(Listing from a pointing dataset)
# # #

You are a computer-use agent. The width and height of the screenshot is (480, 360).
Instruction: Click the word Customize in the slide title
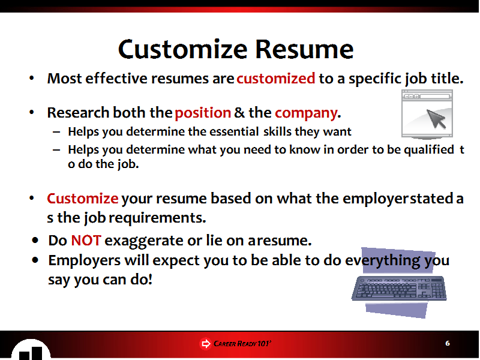[183, 49]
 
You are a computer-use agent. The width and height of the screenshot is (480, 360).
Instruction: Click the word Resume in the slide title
[305, 49]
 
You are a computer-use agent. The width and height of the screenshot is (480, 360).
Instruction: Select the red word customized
[276, 79]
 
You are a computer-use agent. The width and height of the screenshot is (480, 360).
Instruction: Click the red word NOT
[86, 241]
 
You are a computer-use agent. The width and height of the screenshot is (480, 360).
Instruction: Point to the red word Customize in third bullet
[83, 199]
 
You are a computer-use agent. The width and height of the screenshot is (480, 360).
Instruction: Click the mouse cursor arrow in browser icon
[436, 119]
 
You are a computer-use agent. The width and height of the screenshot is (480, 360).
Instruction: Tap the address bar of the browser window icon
[434, 97]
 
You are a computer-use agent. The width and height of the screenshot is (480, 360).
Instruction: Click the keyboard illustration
[399, 289]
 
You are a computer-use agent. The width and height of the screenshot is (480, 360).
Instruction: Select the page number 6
[448, 343]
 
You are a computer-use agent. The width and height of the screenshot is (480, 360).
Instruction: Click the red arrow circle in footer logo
[205, 343]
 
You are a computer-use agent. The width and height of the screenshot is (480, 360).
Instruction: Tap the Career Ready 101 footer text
[242, 343]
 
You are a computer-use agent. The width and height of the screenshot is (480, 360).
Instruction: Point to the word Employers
[85, 261]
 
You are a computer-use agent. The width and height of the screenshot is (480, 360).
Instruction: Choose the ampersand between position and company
[239, 113]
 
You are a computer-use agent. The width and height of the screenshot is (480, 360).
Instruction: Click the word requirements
[157, 218]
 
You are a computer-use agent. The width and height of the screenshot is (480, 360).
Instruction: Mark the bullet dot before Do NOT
[35, 241]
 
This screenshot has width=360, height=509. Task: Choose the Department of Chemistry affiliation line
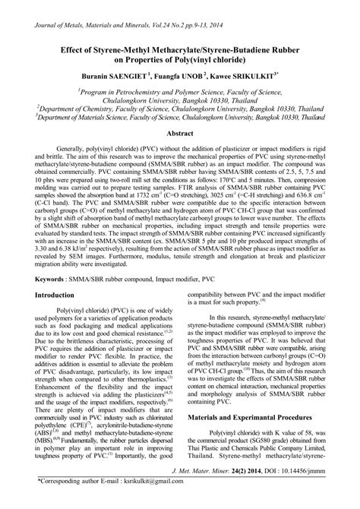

# # #

■ **PROBLEM DETAILS**
Pull out every line of the listing above that contains the string "footer", matching case exactly.

■ **ANSWER**
Instruction: Click the red arrow circle in footer logo
Instruction: Tap the Career Ready 101 footer text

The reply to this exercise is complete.